22 de março de 2010

ESTA DOLOROSA PROFISSÃO DE SE SER JORNALISTA

Pede-me o Francisco, jovem advogado, que escreva aqui alguma coisa sobre a actividade que há 45 anos me preenche a vida; e devo confessar-lhe que é deveras complicado.
Em 3.000 jornalistas que Você pegue, cada um lhe poderá quase que pela certa dar respostas diferentes, sintetizando as suas experiências e os seus anseios.
Por mim, comecei na altura em que Nikita Kruschev era substituído à frente da União Soviética por Leonid Brejnev e em que a China se dotava de uma bomba de hidrogénio.
Aos 20 anos embarcava para Bissau e para a Cidade da Praia, no paquete "Funchal", a fim de fazer a primeira cobertura de uma viagem presidencial, a de Américo de Deus Rodrigues Thomaz, tendo privado nessa missão com a destacada repórter fotográfica Beatriz Ferreira, com o realizador Perdigão Queiroga e com um grande homem da rádio, Artur Agostinho.
Aos 25 anos estava eu em Londres a fazer a cobertura da visita do senhor Professor Marcello Caetano, tendo ficado fascinado com o British Museum.
Ano e meio depois as contingências da vida levaram-me a passar quotidianamente por Trafalgar Square e Aldwych, tendo conhecido na Bush House, sede dos serviços externos da BBC, pessoas como o grande melómano António Cartaxo.
Quando tinha 30 anos encarregaram-me de abrir nos Açores uma delegação da agência noticiosa portuguesa e 10 meses depois fui fazer o mesmo para Moçambique. Estava a colher o fruto do que durante a minha primeira década de profissão aprendera com pessoas como Francisco de Paula Dutra Faria.
Também me deixara inspirar pelos livros de António Ferro, sonhando ir um dia até Fiúme.
Mais tarde, para encurtar conversa, entrevistei Robert Mugabe, Kenneth Kaunda, Sam Nujoma, Joaquim Chissano, Aristides Pereira, Luís Cabral, Ramalho Eanes e Alberto João Jardim. Vivi na Guiné-Bissau e em Angola, fui três vezes em serviço à África do Sul e outras a Cabo Verde, São Tomé e Príncipe e Nigéria.
Para mim, ser jornalista é conhecer o mundo e divulgá-lo. Conhecer não só de experiência feita mas também dos livros, da pesquisa, para relatar da forma mais adequada possível o que vai acontecendo neste nosso planeta, desde a gesta da descolonização às crises contemporâneas.
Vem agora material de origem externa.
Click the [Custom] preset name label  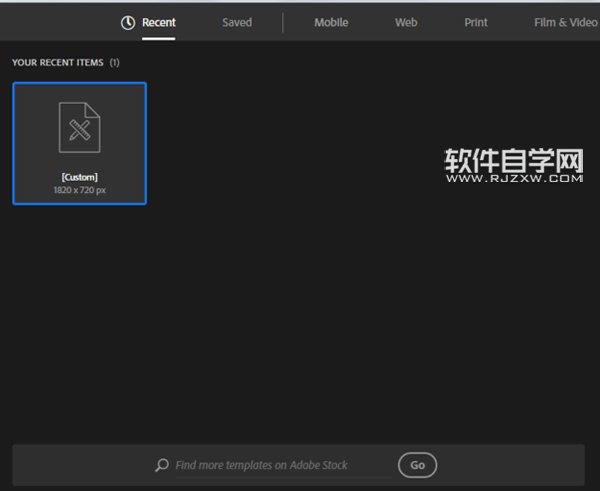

Sem nunca esquecer o longo caminho que ainda há a percorrer para que haja mais justiça.
Muitas vezes esmoreço, mas vou-me aguentando graças à confiança que em mim depositam pessoas de lugares tão diferentes como Cabo Verde, Guiné-Bissau, Moçambique e Timor-Leste. Quando elas, o director de uma revista missionária ou um causídico nos primeiros anos de carreira me pedem um depoimento, rejuvenesço e entendo que não foi de todo mau ter-me reservado o destino esta dolorosa carreira de jornalista.

Jorge Heitor, jornalista de O Público
São camaradas como o Jorge que nos fazem acreditar na profissão de jornalista como uma maneira viável de construir pontes e partilhar vivências e eventos. Mabruk! Parabéns.